### Your instructions:
Task for the records below: please copy exactly, and only, the lines from the one containing "Image resolution: width=1920" to the last line, both included, leaving out the pictures.

....................

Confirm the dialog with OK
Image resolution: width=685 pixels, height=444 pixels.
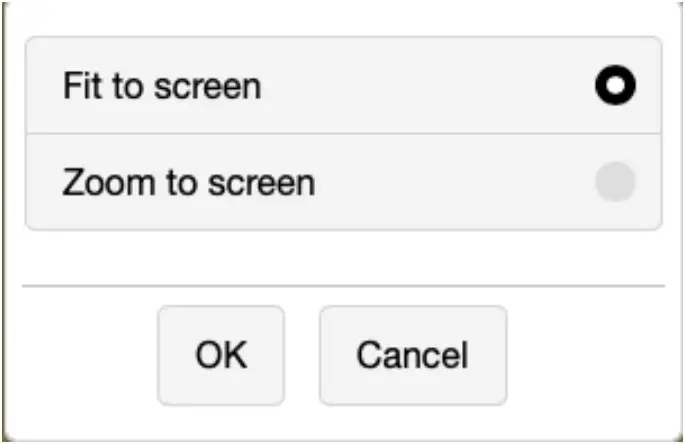tap(221, 355)
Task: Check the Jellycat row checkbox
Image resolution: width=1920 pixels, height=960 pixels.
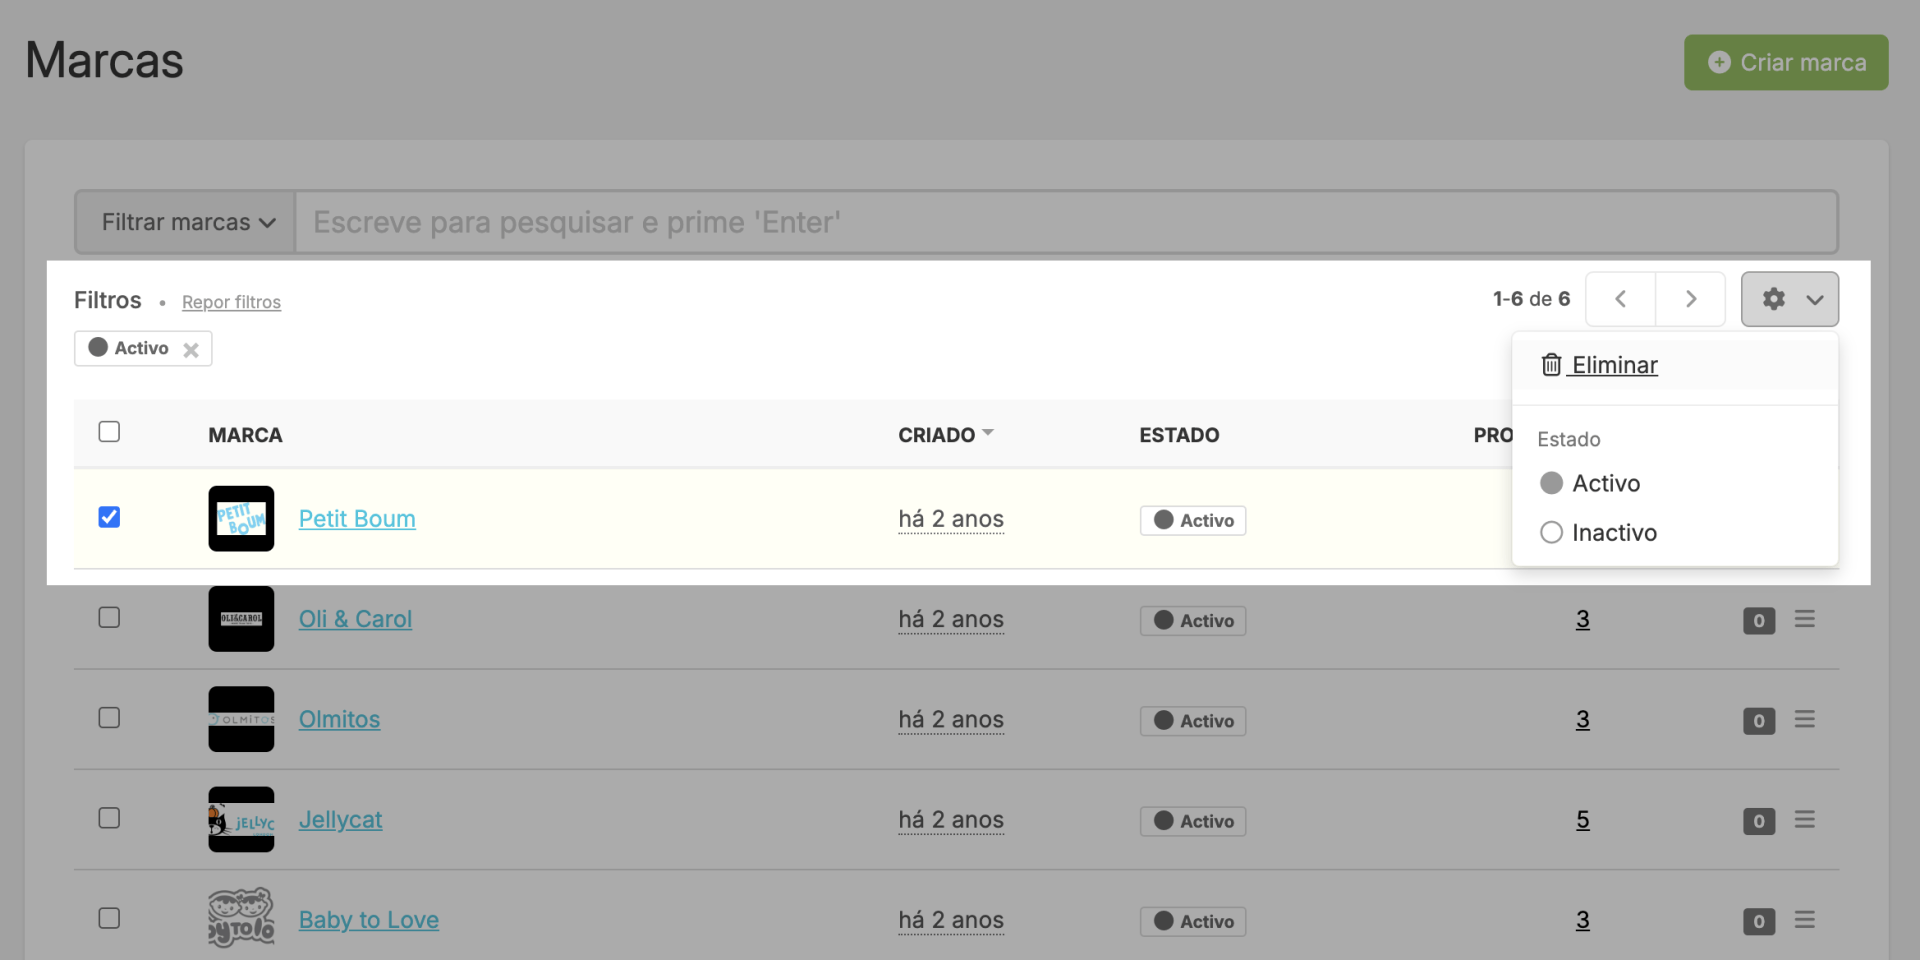Action: click(110, 818)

....................

### Final answer:
Image resolution: width=1920 pixels, height=960 pixels.
Action: click(110, 818)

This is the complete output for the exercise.